TASK TO COMPLETE> From the line holding "Given: Open variable" through the line holding "Given: Click the Quick Links label" below, write out every line exactly; include both of those lines and drop the pictures.

INPUT DATA>
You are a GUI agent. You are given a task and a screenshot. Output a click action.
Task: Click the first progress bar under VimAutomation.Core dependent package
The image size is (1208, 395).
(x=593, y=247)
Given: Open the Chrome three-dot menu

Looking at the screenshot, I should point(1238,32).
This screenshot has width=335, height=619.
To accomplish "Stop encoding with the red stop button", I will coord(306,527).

...

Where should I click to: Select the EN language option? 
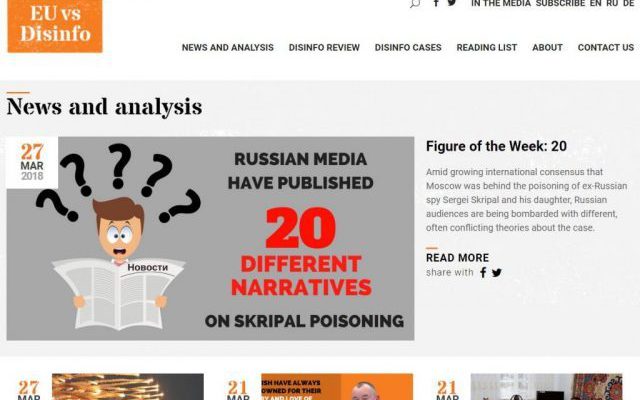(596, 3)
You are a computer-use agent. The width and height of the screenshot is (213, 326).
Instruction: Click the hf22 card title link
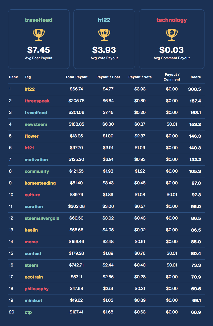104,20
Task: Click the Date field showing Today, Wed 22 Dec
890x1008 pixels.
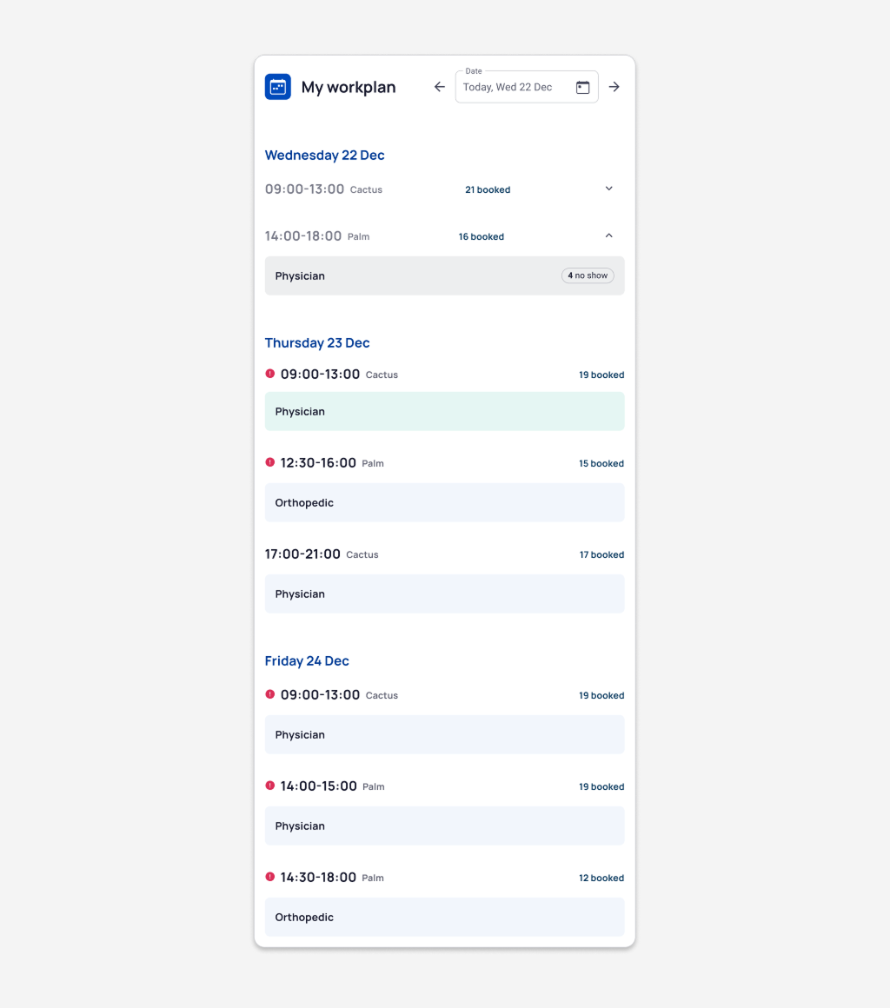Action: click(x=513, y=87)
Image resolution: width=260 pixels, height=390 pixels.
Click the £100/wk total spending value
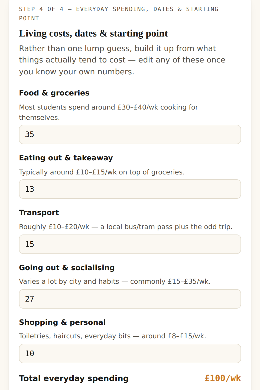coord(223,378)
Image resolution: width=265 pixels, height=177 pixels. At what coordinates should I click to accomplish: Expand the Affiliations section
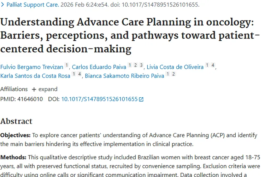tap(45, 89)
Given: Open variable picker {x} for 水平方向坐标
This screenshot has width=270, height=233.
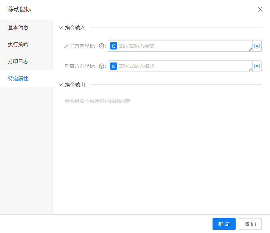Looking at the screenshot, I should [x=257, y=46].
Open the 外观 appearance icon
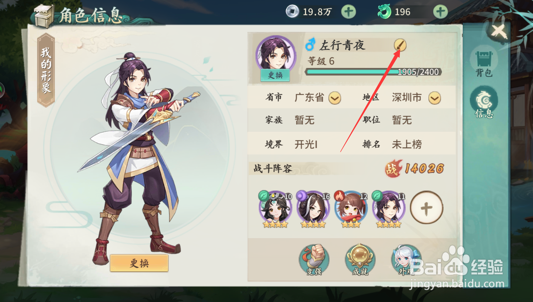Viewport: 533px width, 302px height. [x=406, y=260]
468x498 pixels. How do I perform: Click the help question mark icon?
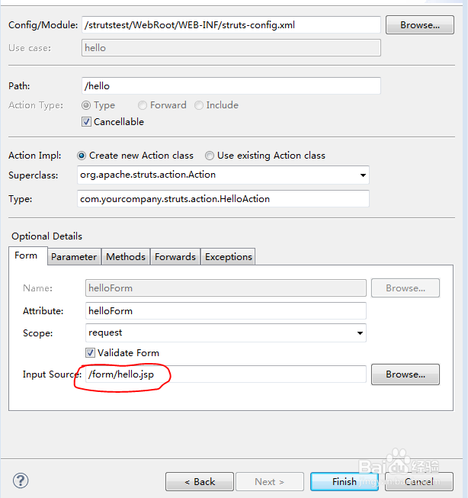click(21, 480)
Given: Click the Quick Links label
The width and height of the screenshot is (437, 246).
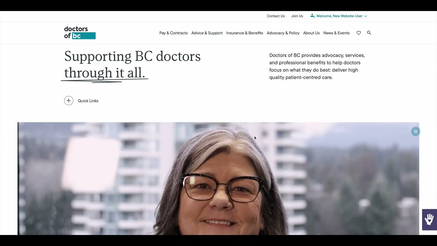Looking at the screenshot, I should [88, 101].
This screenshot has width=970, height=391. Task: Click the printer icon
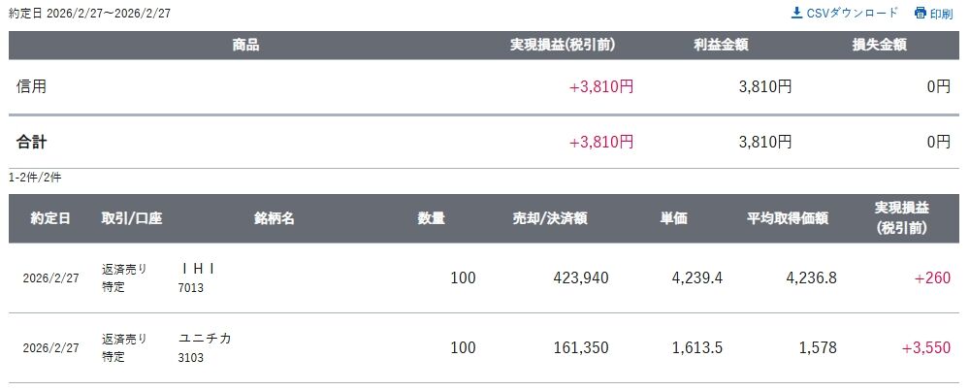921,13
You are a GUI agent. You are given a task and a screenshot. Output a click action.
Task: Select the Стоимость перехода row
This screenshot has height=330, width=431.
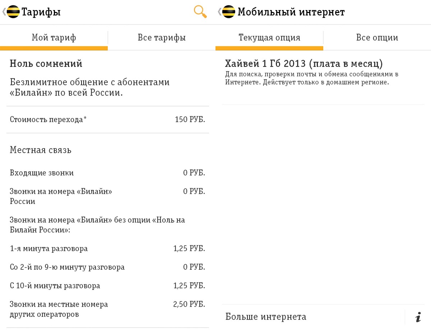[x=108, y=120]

--

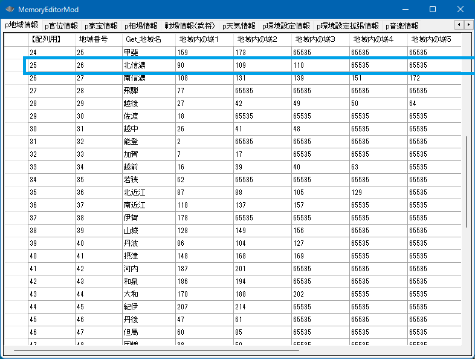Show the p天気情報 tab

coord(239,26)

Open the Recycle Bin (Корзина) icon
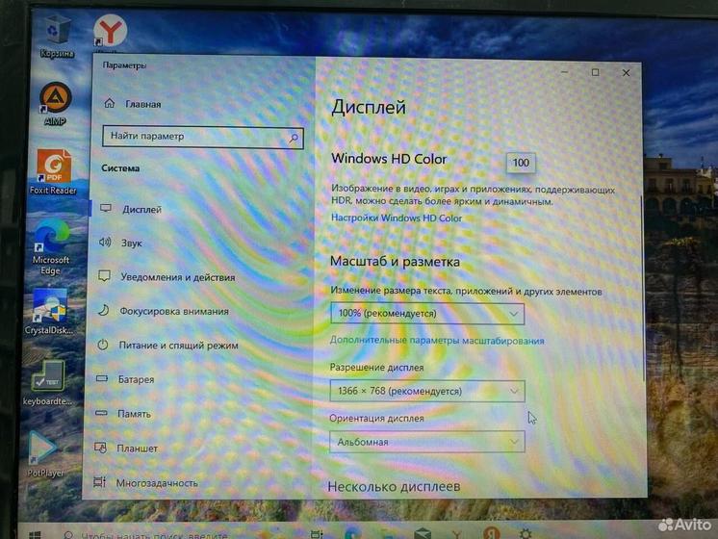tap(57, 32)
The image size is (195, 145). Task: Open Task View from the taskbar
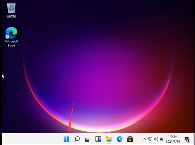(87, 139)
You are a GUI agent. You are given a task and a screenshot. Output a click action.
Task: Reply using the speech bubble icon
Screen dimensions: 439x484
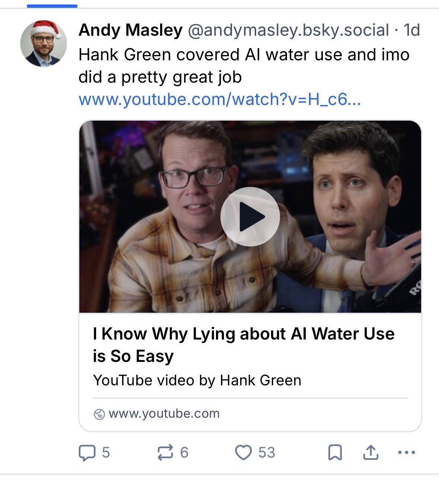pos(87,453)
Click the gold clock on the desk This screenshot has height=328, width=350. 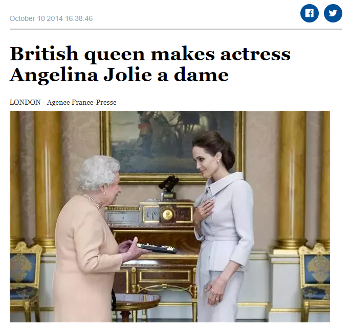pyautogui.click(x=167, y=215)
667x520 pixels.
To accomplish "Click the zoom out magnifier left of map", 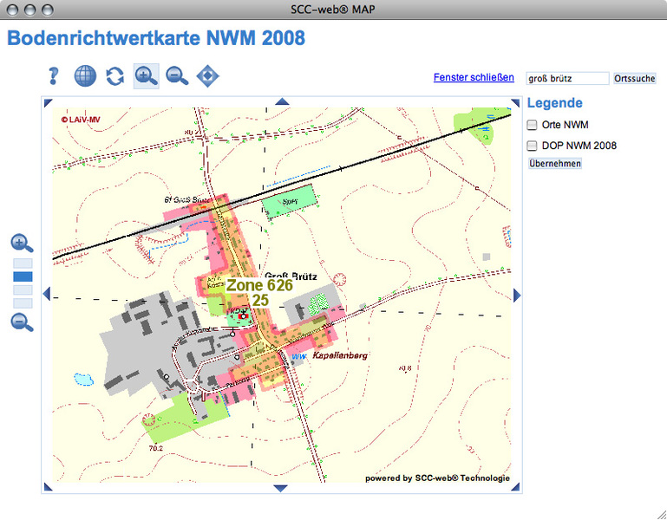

TASK OUTPUT>
Given: Open variable picker {x} for 水平方向坐标
This screenshot has width=270, height=233.
Looking at the screenshot, I should [x=257, y=46].
Open the 外观 appearance icon
Viewport: 533px width, 302px height. [x=406, y=260]
468x498 pixels. How do I perform: Click the help question mark icon?
click(21, 480)
Given: Click the Quick Links label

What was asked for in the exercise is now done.